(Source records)

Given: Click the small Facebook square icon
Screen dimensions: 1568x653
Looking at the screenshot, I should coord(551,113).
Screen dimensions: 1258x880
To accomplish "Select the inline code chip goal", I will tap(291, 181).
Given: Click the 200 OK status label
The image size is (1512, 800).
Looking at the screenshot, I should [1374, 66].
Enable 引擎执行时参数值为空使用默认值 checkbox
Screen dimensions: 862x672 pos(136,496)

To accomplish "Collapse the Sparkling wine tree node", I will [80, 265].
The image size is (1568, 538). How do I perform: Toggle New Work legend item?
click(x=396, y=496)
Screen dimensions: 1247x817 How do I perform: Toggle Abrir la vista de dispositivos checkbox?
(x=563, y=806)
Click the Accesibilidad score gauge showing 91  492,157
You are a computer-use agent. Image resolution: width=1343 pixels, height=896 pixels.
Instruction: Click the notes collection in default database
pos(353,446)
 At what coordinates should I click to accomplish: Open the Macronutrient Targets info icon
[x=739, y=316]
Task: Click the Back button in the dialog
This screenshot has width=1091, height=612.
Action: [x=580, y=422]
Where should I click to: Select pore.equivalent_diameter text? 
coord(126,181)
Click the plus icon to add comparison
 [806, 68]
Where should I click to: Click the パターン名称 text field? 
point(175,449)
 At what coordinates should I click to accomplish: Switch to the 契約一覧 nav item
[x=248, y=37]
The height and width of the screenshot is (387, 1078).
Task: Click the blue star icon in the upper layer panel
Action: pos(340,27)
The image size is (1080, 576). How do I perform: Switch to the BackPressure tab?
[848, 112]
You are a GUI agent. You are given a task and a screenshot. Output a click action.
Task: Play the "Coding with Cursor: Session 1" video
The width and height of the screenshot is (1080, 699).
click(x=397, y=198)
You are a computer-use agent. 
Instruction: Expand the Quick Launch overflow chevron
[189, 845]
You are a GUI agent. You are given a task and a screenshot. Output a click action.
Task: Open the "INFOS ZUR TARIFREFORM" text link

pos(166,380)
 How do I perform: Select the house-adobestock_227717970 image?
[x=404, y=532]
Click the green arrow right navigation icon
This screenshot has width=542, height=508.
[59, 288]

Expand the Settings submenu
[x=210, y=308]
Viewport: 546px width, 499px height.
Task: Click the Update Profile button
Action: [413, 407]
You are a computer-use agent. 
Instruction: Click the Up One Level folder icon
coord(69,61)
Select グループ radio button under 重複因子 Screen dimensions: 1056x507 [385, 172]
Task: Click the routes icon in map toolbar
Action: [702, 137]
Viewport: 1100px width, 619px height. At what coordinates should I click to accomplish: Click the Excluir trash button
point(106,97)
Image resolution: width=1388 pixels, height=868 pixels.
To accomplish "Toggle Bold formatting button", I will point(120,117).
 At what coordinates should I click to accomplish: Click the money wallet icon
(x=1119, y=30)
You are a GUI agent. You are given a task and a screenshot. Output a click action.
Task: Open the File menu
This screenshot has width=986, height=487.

### Activity
Extract every line of the records above that contains the word "resolution".

### Response to this task
You are a computer-use agent. Image resolution: width=1343 pixels, height=896 pixels.
Image resolution: width=1388 pixels, height=868 pixels.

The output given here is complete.